### Text passage

>>>

At least one New Zealand manufacturer has admitted producing food products contaminated with melamine.
"A New Zealand company undertaking precautionary testing has. . . found a minute amount of melamine in one of its highly processed products," the New Zealand Food Safety Authority (NZFSA) said last night.
The authority is also pulling Chinese White Rabbit Creamy Candies off New Zealand shelves as they contain unacceptably high levels of melamine.
The lollies are apparently made with Chinese milk and tests have shown they contain 180 parts per million of melamine.
"This product contains sufficiently high levels of melamine which may, in some individuals, cause health problems such as kidney stones," the authority said.
"The levels we have found in these products are unacceptable."
People worried they may have eaten the sweets should seek medical advice, it added.
"This is a serious concern," NZFSA deputy chief executive Sandra Daly said in a "privileged statement" which protects the organisation from lawsuits.
"We cannot discount the likelihood of health risks resulting from the consumption of these sweets"
The sweets appeared to come from a number of manufacturers through a range of importers.
The tainted milk scandal in China came to light after milk powder sold by various companies including New Zealand dairy giant Fonterra's Chinese partner San Lu was found to be contaminated with melamine.
In New Zealand-made foods one potential contamination pathway the authority is expected to check is whether the melamine is a residue from pesticide sprays.
Chan King-ming, an associate professor of biochemistry at a Chinese university, told the New Scientist magazine yesterday that cyromazine, a derivative of melamine, has been widely used in China as a pesticide.
In New Zealand, cyromazine has been used in a pesticide called Veterzine, and in June, the NZFSA published a list of contaminant levels it will allow in animal products, and specified a maximum permissible level of cyromazine and melamine in 0.3mg/kg in sheepmeats, and 0.15mg/kg in poultry and eggs.
According to Prof Chan, cyromazine is absorbed into plants as melamine and has spread through the food chain in animal feeds.
"It is not just in milk products, but also in farm products and animal feed, fish diet," he said.
Associate professor in applied biology and chemical technology at Hong Kong Polytechnic University Peter Yu said that though it was known melamine caused kidney stones and problems in the kidney, there could also be other ill effects in the longterm.
"These are ingredients that shouldn't be in food," he said.
NZFSA said the un-named manufacturer who found melamine in the NZ-made product claimed that similar levels are being found in the same product produced in other countries. NZFSA did not specify the food, but downplayed the significance of the find for perceptions of NZ food safety.
It suggested that the low levels of melamine reported could be a "coincidental consequence" of the manufacturing process.
NZFSA has said its officials are waiting on a European Food Safety Authority (EFSA) scientific opinion on risks to human health associated with melamine in products that may have a low level of contamination.
There is a generally accepted "tolerable daily intake" of melamine in food in the EU (0.5mg for each kg of body weight daily) and in the US (0.63mg/kg of body weight/day).
But the NZFSA's principal adviser on toxicology, John Reeve, said that while the agency is aware of tolerable daily intake levels set by the EFSA and the US Food and Drug Agency (FDA) it had not acceptable daily intake for New Zealand.

<<<

[Collected data entries]

>>>

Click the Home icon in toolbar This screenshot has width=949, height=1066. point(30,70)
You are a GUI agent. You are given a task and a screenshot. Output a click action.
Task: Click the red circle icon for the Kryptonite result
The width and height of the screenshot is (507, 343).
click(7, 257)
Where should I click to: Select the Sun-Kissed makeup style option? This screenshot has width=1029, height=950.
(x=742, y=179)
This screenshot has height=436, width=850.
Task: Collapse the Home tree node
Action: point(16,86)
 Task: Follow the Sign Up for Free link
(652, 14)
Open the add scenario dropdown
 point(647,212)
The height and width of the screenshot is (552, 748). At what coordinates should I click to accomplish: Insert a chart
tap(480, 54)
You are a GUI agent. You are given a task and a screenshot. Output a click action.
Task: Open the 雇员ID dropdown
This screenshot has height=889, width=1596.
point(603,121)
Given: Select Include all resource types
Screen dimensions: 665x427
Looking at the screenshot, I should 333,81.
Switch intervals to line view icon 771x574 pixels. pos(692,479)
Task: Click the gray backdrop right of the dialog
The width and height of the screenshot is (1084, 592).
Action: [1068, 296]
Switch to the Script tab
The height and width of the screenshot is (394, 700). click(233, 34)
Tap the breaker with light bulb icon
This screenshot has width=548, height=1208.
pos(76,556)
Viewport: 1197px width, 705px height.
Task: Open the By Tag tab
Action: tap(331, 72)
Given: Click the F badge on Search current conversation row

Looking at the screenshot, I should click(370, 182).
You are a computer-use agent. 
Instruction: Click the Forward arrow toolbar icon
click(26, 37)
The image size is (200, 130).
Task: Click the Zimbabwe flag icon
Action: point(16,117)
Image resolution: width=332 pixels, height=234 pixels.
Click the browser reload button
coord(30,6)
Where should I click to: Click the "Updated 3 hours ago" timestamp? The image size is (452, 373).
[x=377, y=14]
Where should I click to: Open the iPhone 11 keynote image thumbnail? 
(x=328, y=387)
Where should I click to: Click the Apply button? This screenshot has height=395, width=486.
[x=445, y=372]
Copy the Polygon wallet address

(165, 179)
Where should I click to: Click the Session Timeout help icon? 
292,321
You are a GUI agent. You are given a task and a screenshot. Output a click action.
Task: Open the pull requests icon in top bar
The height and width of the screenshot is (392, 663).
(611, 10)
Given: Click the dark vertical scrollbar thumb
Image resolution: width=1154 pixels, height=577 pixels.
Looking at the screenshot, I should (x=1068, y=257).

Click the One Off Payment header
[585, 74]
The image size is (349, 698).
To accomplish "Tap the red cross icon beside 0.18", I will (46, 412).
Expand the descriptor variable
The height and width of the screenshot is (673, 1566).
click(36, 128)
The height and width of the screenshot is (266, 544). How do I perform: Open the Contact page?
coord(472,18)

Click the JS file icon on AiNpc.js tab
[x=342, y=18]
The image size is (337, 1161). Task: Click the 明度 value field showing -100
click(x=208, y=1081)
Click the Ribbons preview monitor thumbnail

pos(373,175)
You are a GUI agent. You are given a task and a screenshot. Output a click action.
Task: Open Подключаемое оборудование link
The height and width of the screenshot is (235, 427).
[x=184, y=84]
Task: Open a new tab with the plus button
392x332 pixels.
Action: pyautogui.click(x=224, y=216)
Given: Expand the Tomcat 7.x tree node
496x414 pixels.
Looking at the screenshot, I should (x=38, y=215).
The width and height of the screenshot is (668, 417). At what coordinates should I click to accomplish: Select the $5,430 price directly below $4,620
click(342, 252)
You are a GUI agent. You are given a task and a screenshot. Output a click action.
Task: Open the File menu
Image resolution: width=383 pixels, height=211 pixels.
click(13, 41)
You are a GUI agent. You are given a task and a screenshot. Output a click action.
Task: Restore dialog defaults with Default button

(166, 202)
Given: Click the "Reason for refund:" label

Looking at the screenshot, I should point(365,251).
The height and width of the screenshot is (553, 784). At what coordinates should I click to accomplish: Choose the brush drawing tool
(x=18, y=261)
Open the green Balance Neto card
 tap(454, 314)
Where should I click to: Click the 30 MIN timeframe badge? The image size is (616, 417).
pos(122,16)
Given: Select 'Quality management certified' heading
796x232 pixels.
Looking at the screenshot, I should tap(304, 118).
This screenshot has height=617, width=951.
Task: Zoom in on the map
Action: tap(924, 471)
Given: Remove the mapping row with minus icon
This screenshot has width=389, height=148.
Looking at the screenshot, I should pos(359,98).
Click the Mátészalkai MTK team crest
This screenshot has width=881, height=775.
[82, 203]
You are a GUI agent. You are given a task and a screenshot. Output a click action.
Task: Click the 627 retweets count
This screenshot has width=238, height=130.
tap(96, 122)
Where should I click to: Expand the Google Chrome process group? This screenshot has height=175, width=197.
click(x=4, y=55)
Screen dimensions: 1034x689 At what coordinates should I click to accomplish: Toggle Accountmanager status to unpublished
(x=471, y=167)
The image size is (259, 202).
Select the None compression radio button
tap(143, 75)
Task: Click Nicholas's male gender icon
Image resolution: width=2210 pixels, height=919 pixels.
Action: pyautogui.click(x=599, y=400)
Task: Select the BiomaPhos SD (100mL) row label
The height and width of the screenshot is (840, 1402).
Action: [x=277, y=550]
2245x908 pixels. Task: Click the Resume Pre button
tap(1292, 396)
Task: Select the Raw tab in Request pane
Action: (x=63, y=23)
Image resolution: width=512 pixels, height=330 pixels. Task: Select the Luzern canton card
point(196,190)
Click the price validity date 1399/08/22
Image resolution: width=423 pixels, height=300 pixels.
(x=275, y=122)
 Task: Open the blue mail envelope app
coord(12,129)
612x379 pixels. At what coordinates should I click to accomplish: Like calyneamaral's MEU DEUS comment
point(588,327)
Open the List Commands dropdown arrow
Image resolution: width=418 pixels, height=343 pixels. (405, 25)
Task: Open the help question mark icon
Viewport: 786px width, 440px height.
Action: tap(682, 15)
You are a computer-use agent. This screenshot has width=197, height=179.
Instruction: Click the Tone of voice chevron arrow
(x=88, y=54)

<<<

### Prompt 1
In the melamine article, how much melamine did tests find in the White Rabbit Creamy Candies?
### Prompt 2
Reproduce the section of the melamine article that opens with the words containing "The authority is also" and closes with "organisation from lawsuits.".
The listing was taken from a different source than the text.

### Exercise response 1
180 parts per million

### Exercise response 2
The authority is also pulling Chinese White Rabbit Creamy Candies off New Zealand shelves as they contain unacceptably high levels of melamine.
The lollies are apparently made with Chinese milk and tests have shown they contain 180 parts per million of melamine.
"This product contains sufficiently high levels of melamine which may, in some individuals, cause health problems such as kidney stones," the authority said.
"The levels we have found in these products are unacceptable."
People worried they may have eaten the sweets should seek medical advice, it added.
"This is a serious concern," NZFSA deputy chief executive Sandra Daly said in a "privileged statement" which protects the organisation from lawsuits.